What to produce: Update all of the data below by changing every "Instruction:" to "Command:". Reproduce everything else unchanged.

Listed entries:
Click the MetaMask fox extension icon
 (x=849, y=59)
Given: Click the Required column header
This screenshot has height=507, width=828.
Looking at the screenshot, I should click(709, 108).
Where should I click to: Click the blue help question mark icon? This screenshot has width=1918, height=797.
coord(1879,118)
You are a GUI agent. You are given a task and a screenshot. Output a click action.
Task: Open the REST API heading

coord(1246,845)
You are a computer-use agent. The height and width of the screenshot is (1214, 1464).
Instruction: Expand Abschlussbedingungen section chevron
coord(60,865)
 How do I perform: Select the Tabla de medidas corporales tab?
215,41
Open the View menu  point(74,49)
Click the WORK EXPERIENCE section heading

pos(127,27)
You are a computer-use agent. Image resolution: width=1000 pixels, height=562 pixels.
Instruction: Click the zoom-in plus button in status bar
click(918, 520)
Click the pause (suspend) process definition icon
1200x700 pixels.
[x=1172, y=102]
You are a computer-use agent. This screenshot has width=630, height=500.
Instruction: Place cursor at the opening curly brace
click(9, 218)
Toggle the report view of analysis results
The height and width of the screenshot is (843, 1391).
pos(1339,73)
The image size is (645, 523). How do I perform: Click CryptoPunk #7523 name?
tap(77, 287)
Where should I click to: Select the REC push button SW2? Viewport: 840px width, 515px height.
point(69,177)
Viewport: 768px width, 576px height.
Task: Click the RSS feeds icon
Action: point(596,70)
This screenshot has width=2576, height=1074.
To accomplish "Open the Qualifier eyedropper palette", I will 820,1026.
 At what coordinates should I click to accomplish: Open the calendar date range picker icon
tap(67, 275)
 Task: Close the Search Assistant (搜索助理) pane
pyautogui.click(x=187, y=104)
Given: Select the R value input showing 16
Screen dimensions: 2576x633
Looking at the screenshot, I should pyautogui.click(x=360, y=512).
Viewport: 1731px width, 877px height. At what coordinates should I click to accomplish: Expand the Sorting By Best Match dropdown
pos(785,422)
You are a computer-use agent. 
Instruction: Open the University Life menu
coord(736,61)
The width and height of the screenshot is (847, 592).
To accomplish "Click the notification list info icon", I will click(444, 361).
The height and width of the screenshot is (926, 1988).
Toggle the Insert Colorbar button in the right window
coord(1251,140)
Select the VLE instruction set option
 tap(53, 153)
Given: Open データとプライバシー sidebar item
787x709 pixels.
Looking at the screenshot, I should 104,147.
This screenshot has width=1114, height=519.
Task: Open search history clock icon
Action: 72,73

Output for this task:
Click the MetaMask fox extension icon
 (x=849, y=59)
Given: Click the Required column header
This screenshot has height=507, width=828.
Looking at the screenshot, I should click(709, 108).
Where should I click to: Click the blue help question mark icon? This screenshot has width=1918, height=797.
coord(1879,118)
You are a GUI agent. You are given a task and a screenshot. Output a click action.
Task: Open the REST API heading

coord(1246,845)
You are a computer-use agent. The height and width of the screenshot is (1214, 1464).
Command: Expand Abschlussbedingungen section chevron
coord(60,865)
 How do I perform: Select the Tabla de medidas corporales tab?
215,41
Open the View menu  point(74,49)
Click the WORK EXPERIENCE section heading

pos(127,27)
You are a computer-use agent. Image resolution: width=1000 pixels, height=562 pixels.
Command: Click the zoom-in plus button in status bar
click(918, 520)
Click the pause (suspend) process definition icon
1200x700 pixels.
[x=1172, y=102]
You are a computer-use agent. This screenshot has width=630, height=500.
Command: Place cursor at the opening curly brace
click(9, 218)
Toggle the report view of analysis results
The height and width of the screenshot is (843, 1391).
pos(1339,73)
The image size is (645, 523). How do I perform: Click CryptoPunk #7523 name?
tap(77, 287)
Where should I click to: Select the REC push button SW2? Viewport: 840px width, 515px height.
point(69,177)
Viewport: 768px width, 576px height.
Task: Click the RSS feeds icon
Action: point(596,70)
This screenshot has width=2576, height=1074.
To accomplish "Open the Qualifier eyedropper palette", I will 820,1026.
 At what coordinates should I click to accomplish: Open the calendar date range picker icon
tap(67, 275)
 Task: Close the Search Assistant (搜索助理) pane
pyautogui.click(x=187, y=104)
Given: Select the R value input showing 16
Screen dimensions: 2576x633
Looking at the screenshot, I should pyautogui.click(x=360, y=512).
Viewport: 1731px width, 877px height. At what coordinates should I click to accomplish: Expand the Sorting By Best Match dropdown
pos(785,422)
You are a computer-use agent. 
Command: Open the University Life menu
coord(736,61)
The width and height of the screenshot is (847, 592).
To accomplish "Click the notification list info icon", I will click(444, 361).
The height and width of the screenshot is (926, 1988).
Toggle the Insert Colorbar button in the right window
coord(1251,140)
Select the VLE instruction set option
 tap(53, 153)
Given: Open データとプライバシー sidebar item
787x709 pixels.
Looking at the screenshot, I should 104,147.
This screenshot has width=1114, height=519.
Task: Open search history clock icon
Action: 72,73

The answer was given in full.